PROBLEMS –
#1 Summarize the DAX formula post in two sentences.
#2 Pick up the DAX formula post from its last sentence and keep writing.

EXCERPT –
***

The Greatest Formula in the World, Part 3

 
Our time machine that we developed in part one and part two still needs some explanation, so let’s dive in.

First Things First:  The MAXX Wasn’t Needed

Looking back, I noticed that I was overcomplicating things needlessly.  The final formula I had involved the following FILTER() term, in which I used a MAXX:

FILTER(ALL(Periods),
       Periods[NextYear Period]<=
          MAXX(VALUES(Sales[Period Num]), Sales[Period Num])
)

Turns out that MAX() works just fine, so let’s replace that clause and simplify things a bit.  Here’s the new formula:

CALCULATE([Total Sales],
   ALL(Periods),
   FILTER(ALL(Periods),
      Periods[Year]=MAX(Periods[Year])-1
   ),
   FILTER(ALL(Periods),
          Periods[NextYear Period]<=MAX(Sales[Period Num])
   ),       
   VALUES(Periods[MerchPeriod])
)

OK, with that, we can move on to explanation:  How does this formula work??

I used to call this technique “expand then filter”

Well actually I still do, in my own head.  It’s just that the GFITW is a catchier title.

OK, so the “expand” part is just that first ALL():

CALCULATE([Total Sales],
          ALL(Periods),

The first step in the formula, then, is basically just telling the calc engine to throw away all filters on the Periods table.  In other words, “forget all concept of time, pretend the pivot is not filtered at all with respect to time.”

We do this so that we have a clean slate.  Then, in the subsequent FILTER clauses, we build up a new filter context for time.

One more time for clarity:  the way this formula works is to first throw out all time filters, and then in subsequent steps, we build up new filters to match the time period that we want, which in this case is last year.

Once you understand that, this overall formula starts to get pretty simple.  Each piece of the formula is quite straightforward in its own right.  ALL() is pretty straightforward for sure, and so are the subsequent FILTERS().

OK, we’ve expanded.  Now on to the filters!

The first filter says, “hey, now that we’ve thrown out all time filters, let’s filter time back down to just be last year.”

FILTER(ALL(Periods),
       Periods[Year]=MAX(Periods[Year])-1
)

Let’s talk about the FILTER() function itself for a moment.

How does FILTER() Work?

Honestly this function has deserved its own post for a long time.  I’ll give a brief explanation here.

The syntax for the FILTER function is FILTER(TableToFilter, FilterExpression).   Pretty simple.  Here’s some more detail:

  1. FILTER() takes a TableToFilter and a FilterExpression, and returns all rows from that TableToFilter that match the FilterExpression.
    1. In the example above, TableToFilter is ALL(Periods)
    2. and FilterExpression is Periods[Year]=MAX(Periods[Year])-1
  2. FILTER() steps through the TableToFilter one row at a time. 
    1. And for each row, it evaluates the FilterExpression.  If the expression evaluates to true, the row is “kept.”  If not, it is filtered out.

***

RECORDED DATA –
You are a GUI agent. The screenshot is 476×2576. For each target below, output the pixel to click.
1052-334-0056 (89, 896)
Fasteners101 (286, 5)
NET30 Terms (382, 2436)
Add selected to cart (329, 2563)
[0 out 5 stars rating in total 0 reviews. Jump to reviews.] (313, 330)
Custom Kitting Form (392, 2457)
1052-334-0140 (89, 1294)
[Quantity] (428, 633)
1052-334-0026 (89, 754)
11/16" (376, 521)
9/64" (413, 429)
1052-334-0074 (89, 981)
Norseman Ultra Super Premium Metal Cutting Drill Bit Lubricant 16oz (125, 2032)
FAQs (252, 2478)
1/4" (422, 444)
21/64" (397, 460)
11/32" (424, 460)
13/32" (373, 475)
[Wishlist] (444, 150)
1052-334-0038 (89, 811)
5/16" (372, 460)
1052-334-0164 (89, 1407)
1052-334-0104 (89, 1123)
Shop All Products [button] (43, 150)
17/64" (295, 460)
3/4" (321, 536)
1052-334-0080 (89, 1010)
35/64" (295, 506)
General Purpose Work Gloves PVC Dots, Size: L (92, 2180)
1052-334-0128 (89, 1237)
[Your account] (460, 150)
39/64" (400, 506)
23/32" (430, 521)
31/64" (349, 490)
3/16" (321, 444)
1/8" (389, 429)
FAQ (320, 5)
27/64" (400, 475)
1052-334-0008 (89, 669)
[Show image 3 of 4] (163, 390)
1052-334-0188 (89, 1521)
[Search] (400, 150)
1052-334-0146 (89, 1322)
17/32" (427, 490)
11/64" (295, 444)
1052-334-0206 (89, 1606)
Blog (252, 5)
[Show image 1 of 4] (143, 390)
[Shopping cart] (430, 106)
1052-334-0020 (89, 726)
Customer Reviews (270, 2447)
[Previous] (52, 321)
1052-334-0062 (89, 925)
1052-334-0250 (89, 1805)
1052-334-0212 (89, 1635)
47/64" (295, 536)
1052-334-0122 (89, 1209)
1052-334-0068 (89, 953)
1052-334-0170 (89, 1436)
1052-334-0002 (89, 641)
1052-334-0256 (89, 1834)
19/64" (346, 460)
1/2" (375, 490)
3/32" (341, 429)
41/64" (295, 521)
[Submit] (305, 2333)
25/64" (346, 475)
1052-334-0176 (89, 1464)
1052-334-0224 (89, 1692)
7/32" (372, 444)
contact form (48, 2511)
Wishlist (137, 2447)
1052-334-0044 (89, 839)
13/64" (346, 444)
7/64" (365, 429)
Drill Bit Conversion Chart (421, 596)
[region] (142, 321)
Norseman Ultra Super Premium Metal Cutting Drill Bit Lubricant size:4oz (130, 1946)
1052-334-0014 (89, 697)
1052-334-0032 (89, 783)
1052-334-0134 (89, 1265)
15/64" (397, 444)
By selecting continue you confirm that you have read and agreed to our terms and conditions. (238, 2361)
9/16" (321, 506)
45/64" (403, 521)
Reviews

***

ANSWERS TO THE PROBLEMS –
#1 The post simplifies its time-machine formula by replacing MAXX() with MAX(), then explains it as "expand then filter": the first ALL() throws away every filter on the Periods table, and the FILTER clauses that follow build a new time filter context, here for last year. It then begins explaining FILTER(), which steps through its TableToFilter one row at a time and keeps only the rows for which the FilterExpression evaluates to true.

#2
    2. Because FILTER() goes one row at a time, it can be quite slow if you use it against a large table.  When I say “large” that is of course subjective.  A few thousand rows is fine in my experience.  A million is not.  Do not use FILTER() against your fact table.
  3. The FilterExpression typically takes the form of Table[Column] = <expression>
    1. The comparison operator doesn’t have to be “=”.  It can also be <, >, <=, >=, <>
    2. The expression on the right hand side of FilterExpression can be “rich.”  This is VERY useful.  In a simple CALCULATE, the right side of each filter expression has to be simple, like a literal number (9) or a string (“Standard”).  The fact that FILTER() allows for rich expressions here is one of the most common reasons I use FILTER().
    3. The Table[Column] in the filter expression is a column in the TableToFilter.  If you are filtering the Periods table, it makes sense that you are testing some property of each row in Periods.  I can’t think of a sensible reason to use a column here that is NOT from TableToFilter.  (Insert “boot signal” here, maybe the Italians can address this).
  4. FILTER() ignores everything else going on in your formula and acts completely on its own.
    1. For example, our overall formula sets ALL(Periods) as the first argument to CALCULATE.
    2. The FILTER()’s that come after that do NOT pay any attention to other arguments however, including that ALL(Periods).
    3. In other words, the FILTER() functions are still operating against the original filter context from the pivot!  If the pivot is sliced to Year=2009, then the FILTER() function starts with the Periods table already pre-filtered to just 2009.
    4. This is why each of my FILTER()’s uses ALL(Periods) for TableToFilter.  I have to repeat the “expand” step so that my FILTER() is also working from a clean slate.
  5. Even though each FILTER() operates on its own, their results then “stack up” in the overall formula.
    1. Even though FILTER() RETURNS a set of rows that matched the FilterExpression, it actually REMOVES rows from the overall filter context.
    2. This sounds tricky but really it isn’t.
    3. Let’s say our TableToFilter contains 6 rows:  A, B, C, D, E, and F.
    4. And our overall formula contains two FILTER() clauses that both operate on the same TableToFilter, just like our overall formula near the beginning of this post.
    5. Let’s also say that the first FILTER() returns rows A, B, C, and D.
    6. And the second FILTER() returns rows C, D, E, and F.
    7. The net result is that only rows C and D are left “alive” in the overall filter context of the formula.
    8. So one way to think of this is that FILTER()s “stack up” on top of each other.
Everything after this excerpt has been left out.